Given information:
.....
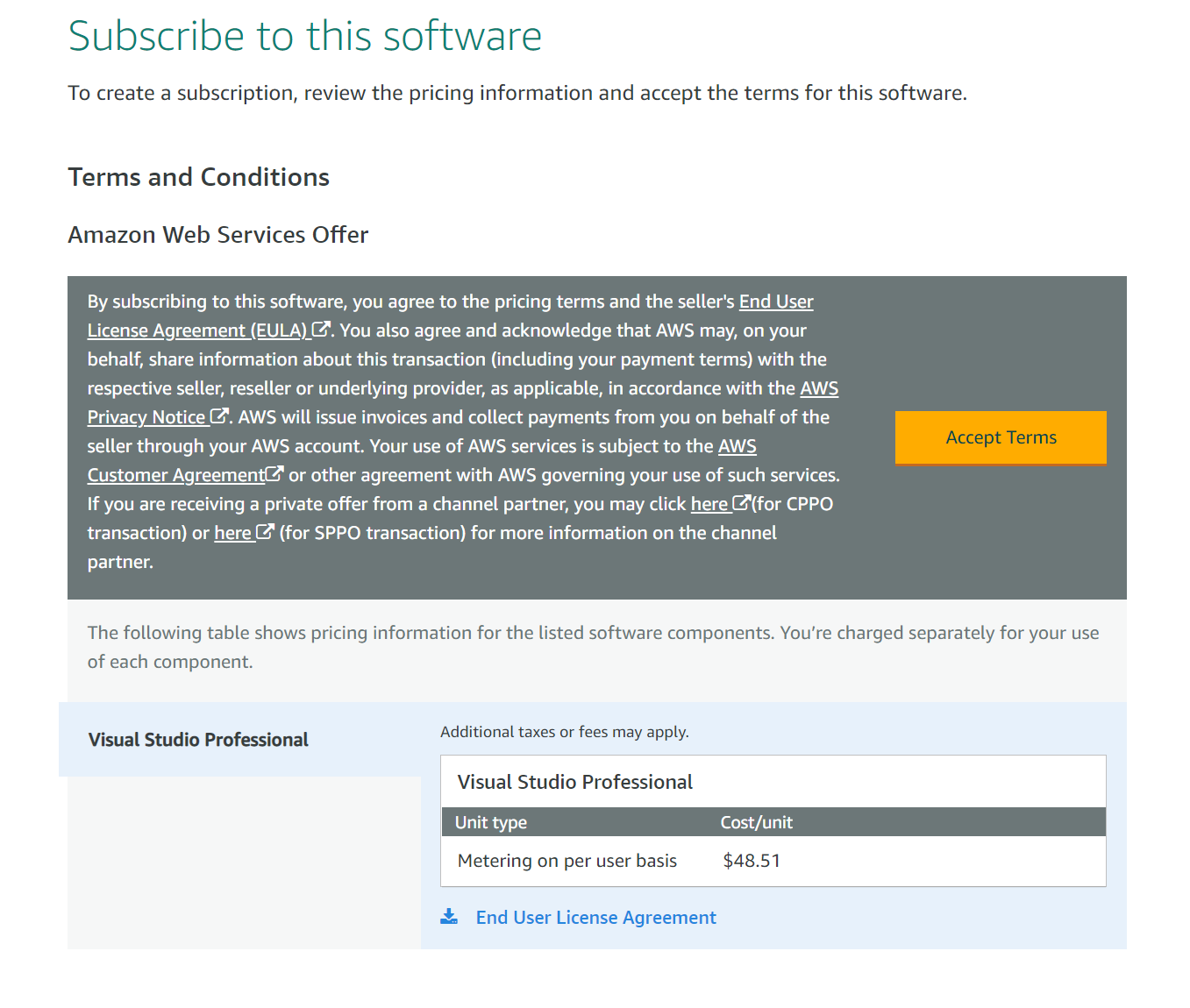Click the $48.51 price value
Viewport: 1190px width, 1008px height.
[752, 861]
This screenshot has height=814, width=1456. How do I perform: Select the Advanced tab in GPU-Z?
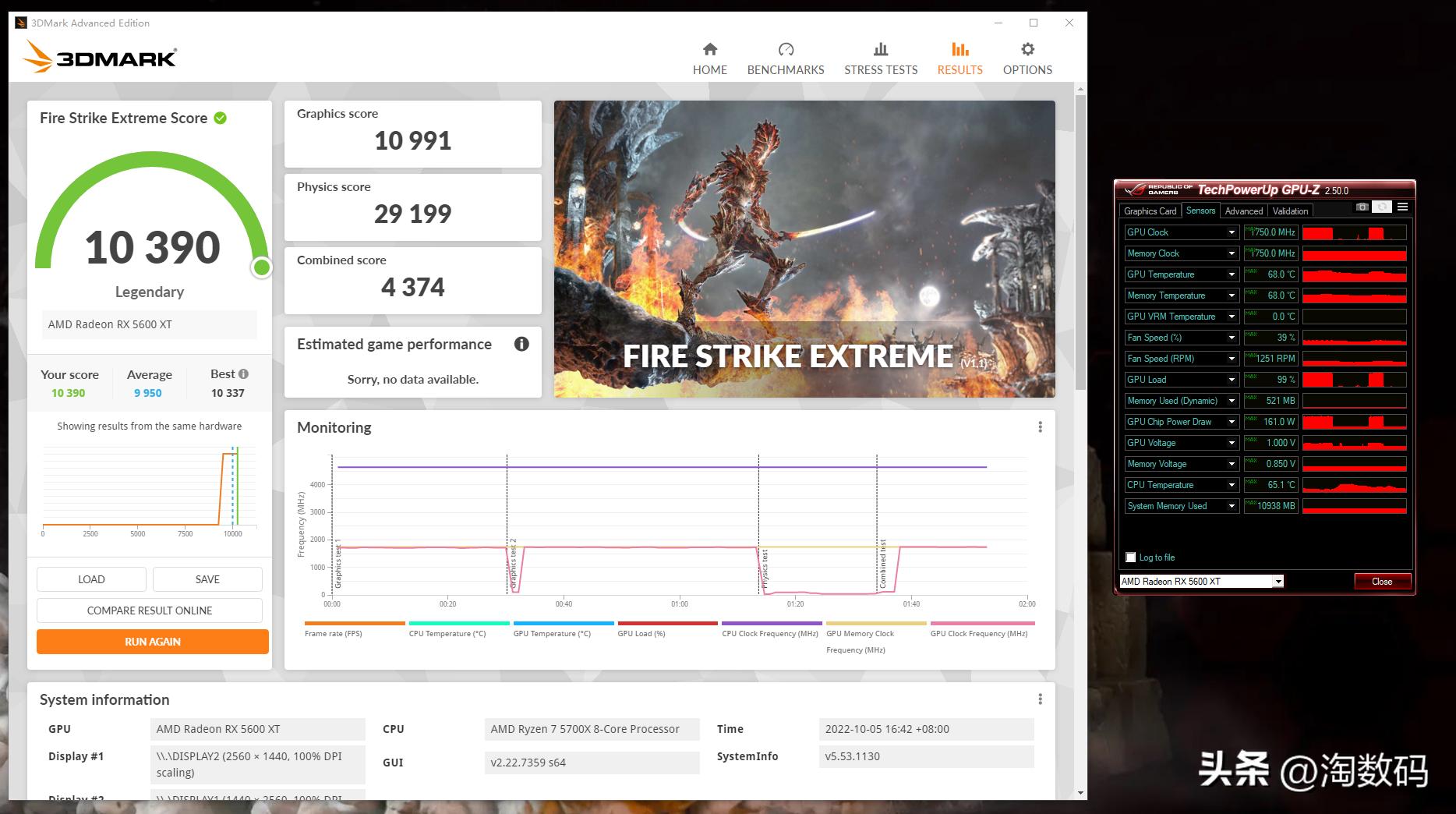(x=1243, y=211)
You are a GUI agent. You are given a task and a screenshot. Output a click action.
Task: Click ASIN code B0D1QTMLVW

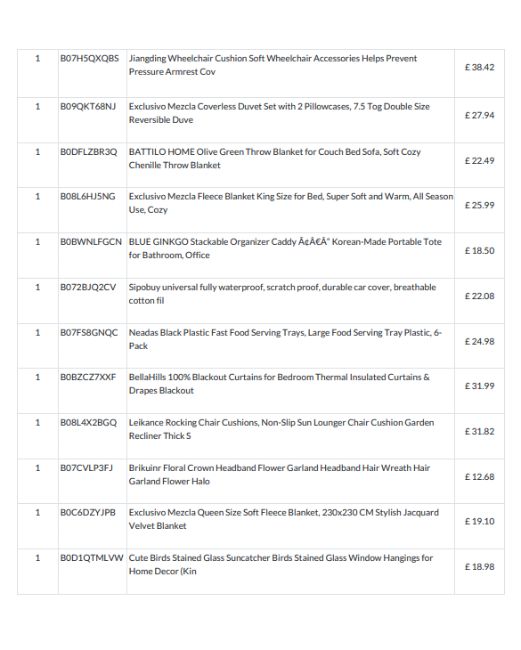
.....
Only the lines from the one containing "You are a GUI" through the last line of the entries above belong in the copy; reproduce them exactly and drop every picture.

Task result:
You are a GUI agent. You are given a task and a screenshot. Output a click action.
Task: Click ASIN code B0D1QTMLVW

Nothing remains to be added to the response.